• [Exercise description]: In the records that follow, find each line with "Clumsy" and pull it out.

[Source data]

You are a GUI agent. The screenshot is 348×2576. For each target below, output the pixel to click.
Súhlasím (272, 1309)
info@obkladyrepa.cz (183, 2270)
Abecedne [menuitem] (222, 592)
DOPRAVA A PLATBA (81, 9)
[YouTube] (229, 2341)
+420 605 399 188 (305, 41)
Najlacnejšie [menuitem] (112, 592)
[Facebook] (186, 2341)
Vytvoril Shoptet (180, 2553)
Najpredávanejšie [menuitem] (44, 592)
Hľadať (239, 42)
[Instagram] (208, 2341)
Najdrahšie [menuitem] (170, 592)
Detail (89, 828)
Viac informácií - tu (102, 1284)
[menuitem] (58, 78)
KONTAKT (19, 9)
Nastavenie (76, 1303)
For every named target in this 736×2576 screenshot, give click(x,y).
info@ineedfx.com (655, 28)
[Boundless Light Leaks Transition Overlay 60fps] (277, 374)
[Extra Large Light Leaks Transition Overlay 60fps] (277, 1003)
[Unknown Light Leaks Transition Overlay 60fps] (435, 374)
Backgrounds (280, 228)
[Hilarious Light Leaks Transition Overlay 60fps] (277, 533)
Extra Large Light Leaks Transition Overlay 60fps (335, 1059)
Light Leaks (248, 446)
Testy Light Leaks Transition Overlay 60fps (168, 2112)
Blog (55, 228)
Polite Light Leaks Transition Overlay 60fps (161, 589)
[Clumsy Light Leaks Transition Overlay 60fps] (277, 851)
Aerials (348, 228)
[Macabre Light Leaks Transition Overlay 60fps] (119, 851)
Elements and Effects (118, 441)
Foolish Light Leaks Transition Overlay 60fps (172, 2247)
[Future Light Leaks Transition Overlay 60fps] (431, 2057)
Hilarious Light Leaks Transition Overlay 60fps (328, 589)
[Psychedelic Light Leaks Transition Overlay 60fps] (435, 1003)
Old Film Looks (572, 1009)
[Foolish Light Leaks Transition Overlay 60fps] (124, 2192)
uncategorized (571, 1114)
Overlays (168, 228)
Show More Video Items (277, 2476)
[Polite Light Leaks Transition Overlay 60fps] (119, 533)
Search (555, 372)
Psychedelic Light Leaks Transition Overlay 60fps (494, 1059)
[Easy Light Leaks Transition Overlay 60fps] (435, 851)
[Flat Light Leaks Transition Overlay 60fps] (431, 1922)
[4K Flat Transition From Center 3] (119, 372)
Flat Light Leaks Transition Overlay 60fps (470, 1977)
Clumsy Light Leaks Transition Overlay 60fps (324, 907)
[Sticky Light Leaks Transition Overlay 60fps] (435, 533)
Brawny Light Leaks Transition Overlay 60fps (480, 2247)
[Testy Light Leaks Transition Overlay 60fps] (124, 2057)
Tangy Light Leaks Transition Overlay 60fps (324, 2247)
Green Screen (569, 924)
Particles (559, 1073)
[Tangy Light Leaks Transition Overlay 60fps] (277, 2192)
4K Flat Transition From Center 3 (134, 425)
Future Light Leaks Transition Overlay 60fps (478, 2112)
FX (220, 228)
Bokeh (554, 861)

• [Response]:
[Clumsy Light Leaks Transition Overlay 60fps] (277, 851)
Clumsy Light Leaks Transition Overlay 60fps (324, 907)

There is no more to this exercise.